Over the course of our conversations, Aldrich toured me through the paintings in his studio, citing specific images and painted marks to illustrate his process. He flipped through books, reading relevant passages aloud, and played clips from his recorded music. He often searched for sharp, specific ways of discussing broad philosophical questions, and usually arrived at his answers through fragments of language, skipping across phrases until he had surrounded his conclusion from all sides. Since our talks, he has left his studio of seven years and found a workplace closer to his home.
ROSS SIMONINI This painting here, The Story of Tuk Tuk , has some text in it: the letters “C” and “A” are written on a book cover affixed to the canvas.
RICHARD ALDRICH Those are the initials of my therapist.
SIMONINI Is the painting related to your therapist?

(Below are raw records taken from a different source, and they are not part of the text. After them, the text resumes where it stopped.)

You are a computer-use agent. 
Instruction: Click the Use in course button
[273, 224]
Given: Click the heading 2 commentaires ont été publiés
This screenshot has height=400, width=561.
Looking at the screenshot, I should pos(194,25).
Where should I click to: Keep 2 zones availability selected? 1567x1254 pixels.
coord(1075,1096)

ALDRICH Maybe it is, but it’s all in my own head. It’s more for myself. The painting is just about therapy in general, or therapy as an attempt at some sort of self-actualization, or the process of self-actualization, which is what art is for as well. That’s a photograph of me at the top with all of these pieces of paper stuck to my face. There’s this weird white mass blocking my face, clouding my vision. The picture was taken in 2001 or so. There is another book attached to the painting; there is also an abstract painted gesture.

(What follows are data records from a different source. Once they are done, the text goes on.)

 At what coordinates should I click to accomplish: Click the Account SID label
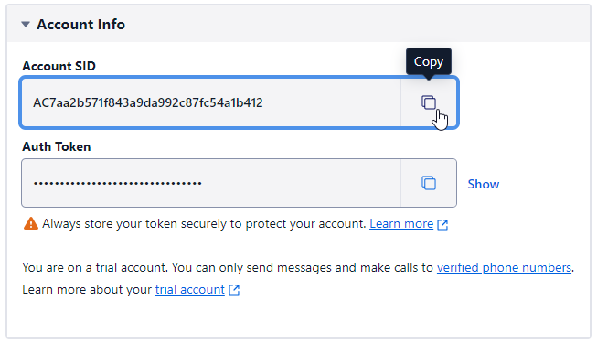point(59,66)
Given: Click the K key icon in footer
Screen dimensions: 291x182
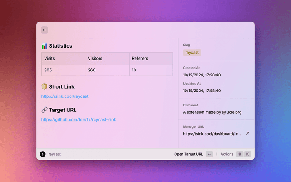Looking at the screenshot, I should click(x=248, y=154).
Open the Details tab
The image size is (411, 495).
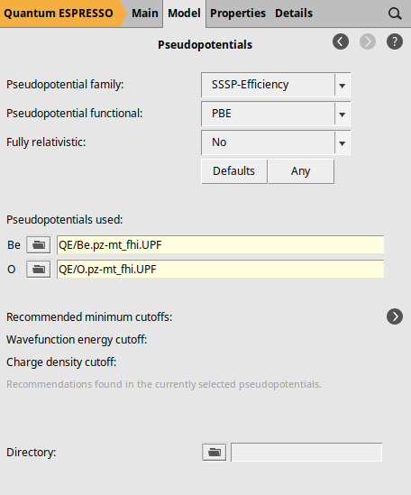[x=294, y=14]
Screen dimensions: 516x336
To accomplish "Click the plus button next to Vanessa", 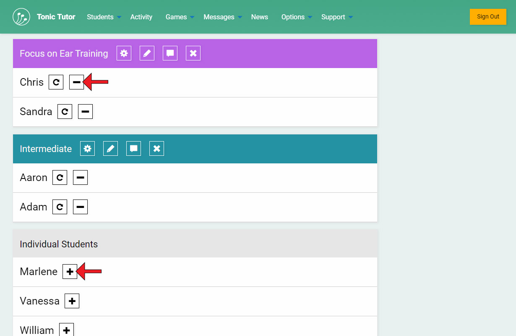I will 72,301.
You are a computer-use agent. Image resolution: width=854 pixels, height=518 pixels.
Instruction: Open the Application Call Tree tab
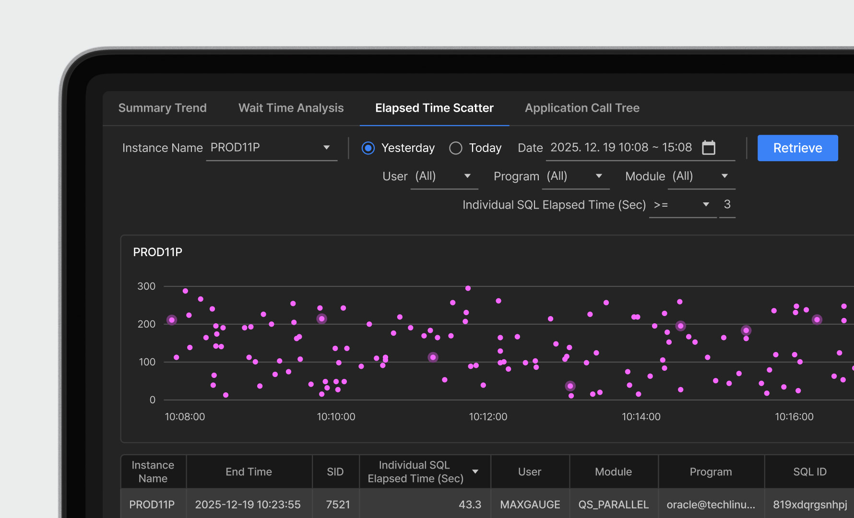[582, 108]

But really, as a painting, it’s about visualizing an experience. Or rather, it’s a collection of signifiers that refer to experiences, all of which fit under this umbrella of “therapist,” which, for me, is just a stand-in for “art.” I think, though, there is also in this work a certain notion of playing with ostentatious subject matter—you know, psychotherapy.
SIMONINI Your paintings often dip into your past.
ALDRICH Sculptures, too.
SIMONINI You got your BFA from the Ohio State University in 1998. A book of your college work called Oh Spider Man To Be So Fair came out at the beginning of 2014. Why release it now?

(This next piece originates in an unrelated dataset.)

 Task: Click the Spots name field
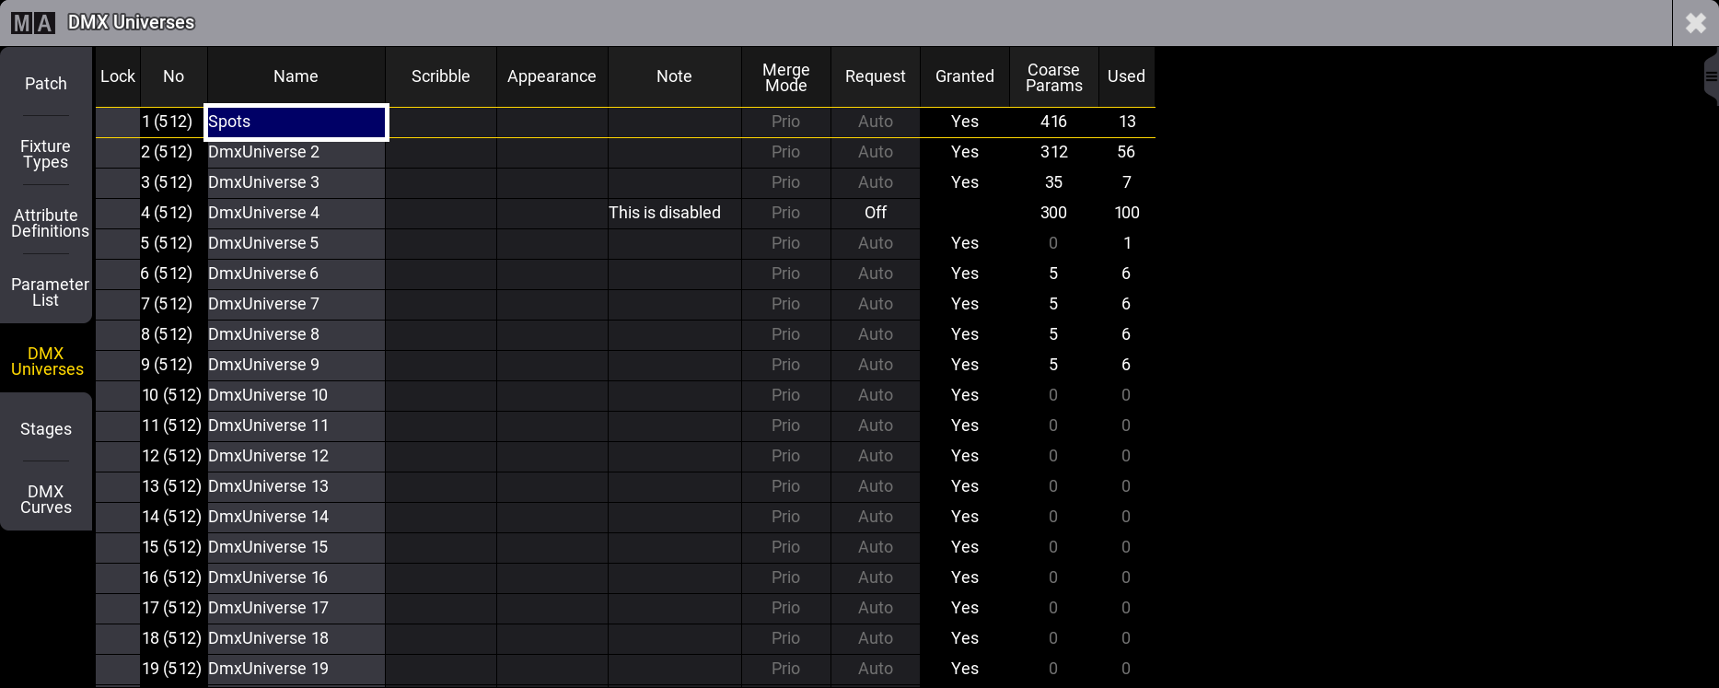[296, 122]
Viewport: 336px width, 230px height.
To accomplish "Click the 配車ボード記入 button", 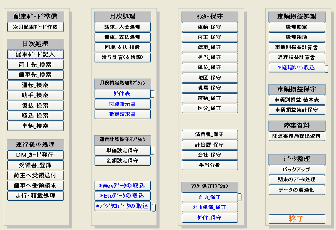I will [35, 54].
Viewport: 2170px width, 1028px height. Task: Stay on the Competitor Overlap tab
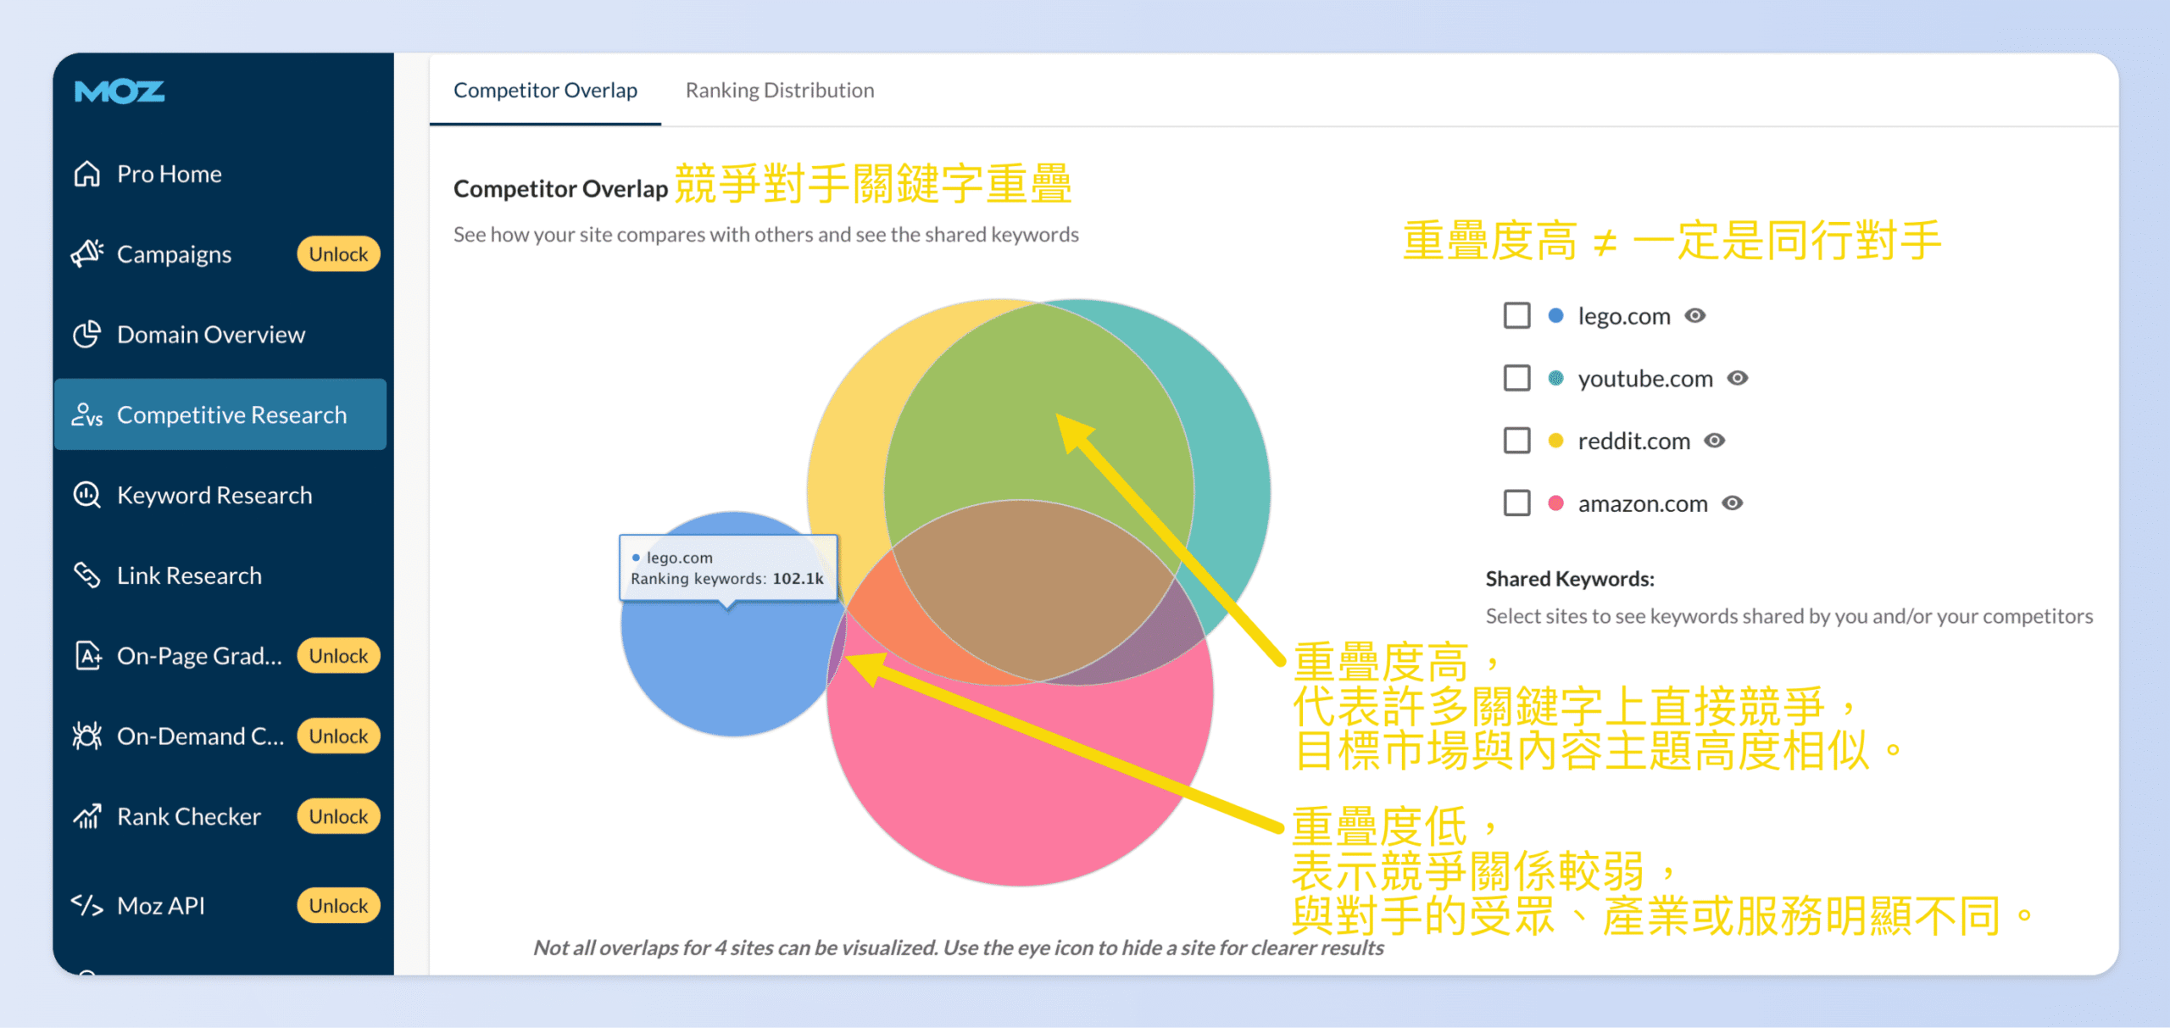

ALDRICH For seven or eight years, I’ve been using old works in my new work. For instance, the painting Narrative with Syd Barrett, Robert Smithson, John Cale, Patty Waters, Daan van Golden, Richard Aldrich and Can has collages that I did in, like, 2002 attached to it, though it was done in 2008. I was sort of rethinking or recontextualizing this older work, and thinking about who I was when I made the collages, who I was when I attached them, what it means to present things this way, that sort of thing. So the book is a logical extension of that thinking. One thing I like about this college art book is that there isn’t that much difference between what I was doing then, around 1999, and what I’m doing now. There is this weird time-shift thing: the first work I exhibited was in 2003 or so. That five-year difference isn’t very much in the grand scheme of things. Maybe right now it’s “college work,” but in 10 or 20 years there will be more of a smooth continuum between it and the rest of my work.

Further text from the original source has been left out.